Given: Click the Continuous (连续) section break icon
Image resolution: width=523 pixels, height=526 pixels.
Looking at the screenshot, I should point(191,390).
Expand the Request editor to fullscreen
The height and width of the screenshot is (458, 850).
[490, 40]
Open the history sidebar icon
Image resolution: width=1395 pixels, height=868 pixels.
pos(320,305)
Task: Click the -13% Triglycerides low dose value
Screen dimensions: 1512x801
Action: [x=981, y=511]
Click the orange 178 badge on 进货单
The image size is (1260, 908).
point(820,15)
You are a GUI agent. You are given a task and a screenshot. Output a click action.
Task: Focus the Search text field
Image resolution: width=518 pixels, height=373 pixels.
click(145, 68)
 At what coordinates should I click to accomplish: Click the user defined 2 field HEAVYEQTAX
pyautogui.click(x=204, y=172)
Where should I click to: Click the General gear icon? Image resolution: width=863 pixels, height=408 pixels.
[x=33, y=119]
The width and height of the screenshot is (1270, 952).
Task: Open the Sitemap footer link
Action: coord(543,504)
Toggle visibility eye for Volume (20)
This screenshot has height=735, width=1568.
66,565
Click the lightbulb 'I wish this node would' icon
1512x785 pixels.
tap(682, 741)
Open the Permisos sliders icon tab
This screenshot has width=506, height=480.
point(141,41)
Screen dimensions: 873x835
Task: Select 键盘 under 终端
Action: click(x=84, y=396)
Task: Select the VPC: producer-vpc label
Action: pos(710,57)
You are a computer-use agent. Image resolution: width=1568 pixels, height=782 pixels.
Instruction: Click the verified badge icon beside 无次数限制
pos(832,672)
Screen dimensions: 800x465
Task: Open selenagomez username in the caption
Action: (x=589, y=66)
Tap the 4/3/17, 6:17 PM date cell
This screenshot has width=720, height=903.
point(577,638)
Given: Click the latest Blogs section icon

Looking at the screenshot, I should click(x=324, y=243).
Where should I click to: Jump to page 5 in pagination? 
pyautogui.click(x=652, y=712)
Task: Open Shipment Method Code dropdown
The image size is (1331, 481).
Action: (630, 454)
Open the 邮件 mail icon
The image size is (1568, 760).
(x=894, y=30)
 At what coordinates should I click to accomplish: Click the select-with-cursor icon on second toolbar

## THE TASK
Copy the rows above verbatim, beginning with the line containing "You are a computer-use" and continuing through the line containing "point(577,638)", both included.

## SOLUTION TO THIS PROBLEM
You are a computer-use agent. Image resolution: width=1568 pixels, height=782 pixels.
Instruction: Click the verified badge icon beside 无次数限制
pos(832,672)
Screen dimensions: 800x465
Task: Open selenagomez username in the caption
Action: (x=589, y=66)
Tap the 4/3/17, 6:17 PM date cell
This screenshot has width=720, height=903.
point(577,638)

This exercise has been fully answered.